§ **RECORDS PROVIDED**:
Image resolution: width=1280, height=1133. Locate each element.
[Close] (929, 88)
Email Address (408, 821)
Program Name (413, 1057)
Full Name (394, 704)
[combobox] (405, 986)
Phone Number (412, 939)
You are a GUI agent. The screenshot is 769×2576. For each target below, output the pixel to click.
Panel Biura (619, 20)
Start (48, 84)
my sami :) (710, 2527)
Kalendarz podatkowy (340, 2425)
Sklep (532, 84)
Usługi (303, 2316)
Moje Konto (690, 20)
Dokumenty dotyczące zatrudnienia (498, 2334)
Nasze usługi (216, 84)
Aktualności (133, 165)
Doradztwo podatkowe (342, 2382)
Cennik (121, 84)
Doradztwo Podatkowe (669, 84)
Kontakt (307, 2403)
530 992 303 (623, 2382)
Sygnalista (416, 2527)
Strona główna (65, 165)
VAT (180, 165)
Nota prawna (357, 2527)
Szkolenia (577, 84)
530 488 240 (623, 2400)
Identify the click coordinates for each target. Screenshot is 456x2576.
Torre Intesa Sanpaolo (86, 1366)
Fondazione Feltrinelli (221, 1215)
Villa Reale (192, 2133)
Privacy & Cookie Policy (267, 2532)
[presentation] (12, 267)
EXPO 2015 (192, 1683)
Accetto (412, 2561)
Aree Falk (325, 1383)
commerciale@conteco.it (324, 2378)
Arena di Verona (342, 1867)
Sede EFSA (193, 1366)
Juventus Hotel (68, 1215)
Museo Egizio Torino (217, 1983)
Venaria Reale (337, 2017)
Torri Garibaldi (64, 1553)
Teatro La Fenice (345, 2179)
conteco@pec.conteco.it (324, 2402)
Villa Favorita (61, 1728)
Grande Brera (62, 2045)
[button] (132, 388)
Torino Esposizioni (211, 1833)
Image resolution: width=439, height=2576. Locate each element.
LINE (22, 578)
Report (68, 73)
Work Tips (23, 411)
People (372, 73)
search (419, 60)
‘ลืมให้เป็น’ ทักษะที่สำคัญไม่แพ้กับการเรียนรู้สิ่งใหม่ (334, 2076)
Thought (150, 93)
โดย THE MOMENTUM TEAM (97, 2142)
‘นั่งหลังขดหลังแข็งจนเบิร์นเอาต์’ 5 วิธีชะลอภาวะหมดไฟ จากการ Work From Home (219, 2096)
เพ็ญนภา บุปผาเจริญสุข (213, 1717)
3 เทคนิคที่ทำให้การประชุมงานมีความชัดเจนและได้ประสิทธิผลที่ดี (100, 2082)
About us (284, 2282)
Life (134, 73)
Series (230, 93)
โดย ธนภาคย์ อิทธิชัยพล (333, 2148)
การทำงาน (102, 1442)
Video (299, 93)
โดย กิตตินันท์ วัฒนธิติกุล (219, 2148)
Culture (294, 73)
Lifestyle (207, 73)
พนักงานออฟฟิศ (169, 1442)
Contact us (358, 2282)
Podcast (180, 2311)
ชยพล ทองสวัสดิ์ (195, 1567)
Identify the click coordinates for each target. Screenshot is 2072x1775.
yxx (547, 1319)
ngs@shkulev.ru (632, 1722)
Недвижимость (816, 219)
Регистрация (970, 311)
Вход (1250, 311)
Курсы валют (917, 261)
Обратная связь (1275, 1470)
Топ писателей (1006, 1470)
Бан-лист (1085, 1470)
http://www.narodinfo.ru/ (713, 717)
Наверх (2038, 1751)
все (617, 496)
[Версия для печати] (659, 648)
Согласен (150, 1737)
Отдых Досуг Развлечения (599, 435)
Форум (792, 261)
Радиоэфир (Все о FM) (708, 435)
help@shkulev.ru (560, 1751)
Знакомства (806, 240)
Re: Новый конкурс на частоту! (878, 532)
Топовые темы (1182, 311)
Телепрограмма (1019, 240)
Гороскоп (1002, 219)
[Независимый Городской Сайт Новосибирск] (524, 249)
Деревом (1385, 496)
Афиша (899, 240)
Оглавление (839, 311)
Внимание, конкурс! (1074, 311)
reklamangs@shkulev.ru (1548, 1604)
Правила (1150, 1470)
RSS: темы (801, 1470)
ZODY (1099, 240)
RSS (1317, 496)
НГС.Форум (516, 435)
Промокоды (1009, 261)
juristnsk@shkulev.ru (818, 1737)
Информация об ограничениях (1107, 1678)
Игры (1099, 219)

§ **EXERCISE**:
Taking the listing above as the source, transcribe only the lines starting at the line with "Podcast (180, 2311)" and going through the line with "Отдых Досуг Развлечения (599, 435)", unaltered and with both ends included.

§ **OUTPUT OF THE TASK**:
Podcast (180, 2311)
ชยพล ทองสวัสดิ์ (195, 1567)
Identify the click coordinates for each target. Screenshot is 2072x1775.
yxx (547, 1319)
ngs@shkulev.ru (632, 1722)
Недвижимость (816, 219)
Регистрация (970, 311)
Вход (1250, 311)
Курсы валют (917, 261)
Обратная связь (1275, 1470)
Топ писателей (1006, 1470)
Бан-лист (1085, 1470)
http://www.narodinfo.ru/ (713, 717)
Наверх (2038, 1751)
все (617, 496)
[Версия для печати] (659, 648)
Согласен (150, 1737)
Отдых Досуг Развлечения (599, 435)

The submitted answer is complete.